What is Neuroaxonal dystrophy?
What is Neuroaxonal dystrophy?
Definition. Infantile neuroaxonal dystrophy (INAD) is a rare inherited neurological disorder. It affects axons, the part of a nerve cell that carries messages from the brain to other parts of the body, and causes progressive loss of vision, muscular control, and mental skills.
What is the cause of death for INAD?
Many children with INAD do not live beyond age 10, but some do survive into their teens and early twenties. Death usually occurs due to secondary problems, such as aspiration pneumonia or other infections.
What is the life expectancy of someone with INAD?
Infantile Neuroaxonal Dystrophy (INAD) is a rare neurodegenerative disease that often cuts short the life span of a child to 10 years.
How rare is infantile Neuroaxonal dystrophy?
What is its prevalence? The prevalence of INAD is not known. It is believed to be a very rare disorder. The prevalence for PLA2G-associated neurodegeneration as a group is estimated to be about 1 in 1,000,000 in the general population.
What is IRD disease?
Definition. Infantile Refsum disease (IRD) is a medical condition within the Zellweger spectrum of perixisome biogenesis disorders (PBDs), inherited genetic disorders that damage the white matter of the brain and affect motor movements. PBDs are part of a larger group of disorders called the leukodystrophies.
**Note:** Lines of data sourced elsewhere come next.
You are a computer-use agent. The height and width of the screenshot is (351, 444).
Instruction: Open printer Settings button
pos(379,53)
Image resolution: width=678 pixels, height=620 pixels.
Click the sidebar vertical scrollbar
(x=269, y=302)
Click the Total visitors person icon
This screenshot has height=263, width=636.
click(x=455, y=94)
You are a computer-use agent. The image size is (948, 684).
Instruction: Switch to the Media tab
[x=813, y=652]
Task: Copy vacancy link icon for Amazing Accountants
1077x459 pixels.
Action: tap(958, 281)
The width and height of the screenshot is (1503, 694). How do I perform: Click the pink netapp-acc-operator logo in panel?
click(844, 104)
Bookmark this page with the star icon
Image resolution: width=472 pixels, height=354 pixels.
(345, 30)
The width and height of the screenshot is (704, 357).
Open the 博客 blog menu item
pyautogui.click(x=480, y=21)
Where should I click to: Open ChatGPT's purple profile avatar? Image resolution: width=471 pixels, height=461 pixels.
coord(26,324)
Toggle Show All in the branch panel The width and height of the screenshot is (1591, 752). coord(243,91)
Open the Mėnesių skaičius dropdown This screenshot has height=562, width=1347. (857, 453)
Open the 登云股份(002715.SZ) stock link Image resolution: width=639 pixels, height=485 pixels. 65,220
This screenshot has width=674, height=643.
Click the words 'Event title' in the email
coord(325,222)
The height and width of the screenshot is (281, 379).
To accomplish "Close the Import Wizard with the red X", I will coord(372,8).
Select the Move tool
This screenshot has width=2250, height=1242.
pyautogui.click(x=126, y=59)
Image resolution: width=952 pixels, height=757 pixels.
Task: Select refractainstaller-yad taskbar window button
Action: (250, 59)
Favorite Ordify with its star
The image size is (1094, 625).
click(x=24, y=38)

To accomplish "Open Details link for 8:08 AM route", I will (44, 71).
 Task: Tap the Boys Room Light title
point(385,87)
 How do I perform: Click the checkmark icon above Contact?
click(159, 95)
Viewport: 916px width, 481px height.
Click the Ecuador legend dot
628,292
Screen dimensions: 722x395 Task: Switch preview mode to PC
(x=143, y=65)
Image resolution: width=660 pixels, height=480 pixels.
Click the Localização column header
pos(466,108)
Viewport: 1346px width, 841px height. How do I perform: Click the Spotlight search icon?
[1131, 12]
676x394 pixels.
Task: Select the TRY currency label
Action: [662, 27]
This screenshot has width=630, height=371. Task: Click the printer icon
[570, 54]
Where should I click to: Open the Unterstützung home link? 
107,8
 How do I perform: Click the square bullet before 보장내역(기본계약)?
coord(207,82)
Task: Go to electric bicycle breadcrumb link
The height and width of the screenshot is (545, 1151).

What are leukodystrophies?
Leukodystrophies are a group of rare neurological (nervous system) diseases. They affect the white matter in the brain and spinal cord. White matter is tissue made of insulated nerve fibers. Leukodystrophies target myelin, which is the protective insulation covering nerve cells.
What is NBIA disorder?
See all related organizations. Order NINDS Publications. Definition. Neurodegeneration with brain iron accumulation (NBIA) is a rare, inherited, neurological movement disorder characterized by an abnormal accumulation of iron in the brain and progressive degeneration of the nervous system.
Can you test for INAD?
DIAGNOSIS & TESTING An MRI of the brain and an ophthalmologic exam are key tests used to establish the clinical symptoms of INAD. MRI stands for magnetic resonance imaging.
When is INAD diagnosed?
The symptoms of INAD usually start to appear between the ages of 6 months and 2 years. A common pattern in young children is loss of previously acquired skills, mental and physical ability and progression of the disease over time.
Can you screen for INAD?
Now, a diagnosis of INAD is confirmed through genetic testing of the PLA2G6 gene to find two gene changes. At least one PLA2G6 gene change is found through DNA sequence analysis in ~85% of individuals.
Can INAD be diagnosed before birth?
Amniocentesis is a diagnostic test. It usually is done between 15 weeks and 20 weeks of pregnancy, but it also can be done up until you give birth.
What are the different kinds of eye diseases?
Common Eye Disorders and Diseases
- Refractive Errors.
- Age-Related Macular Degeneration.
- Cataract.
- Diabetic Retinopathy.
- Glaucoma.
- Amblyopia.
- Strabismus.
How does infantile neuroaxonal dystrophy affect the brain?
Infantile neuroaxonal dystrophy (INAD) is a rare inherited disorder affecting the nerve axons (which are responsible for conducting messages) in the brain and other parts of the body, causing a progressive loss of vision and of physical and mental skills. What is the cause?
Where can I find information on neuroaxonal dystrophy?
NORD is a patient advocacy organization for individuals with rare diseases and the organizations that serve them. The University College London Institute of Child Health has an information page on neuroaxonal dystrophy, infantile.
Where is the National Institute of neurological disorders and stroke?
The National Institute of Neurological Disorders and Stroke (NINDS) conducts research related to INAD in its laboratories at the National Institutes of Health (NIH), and also supports additional research through grants to major medical institutions across the country.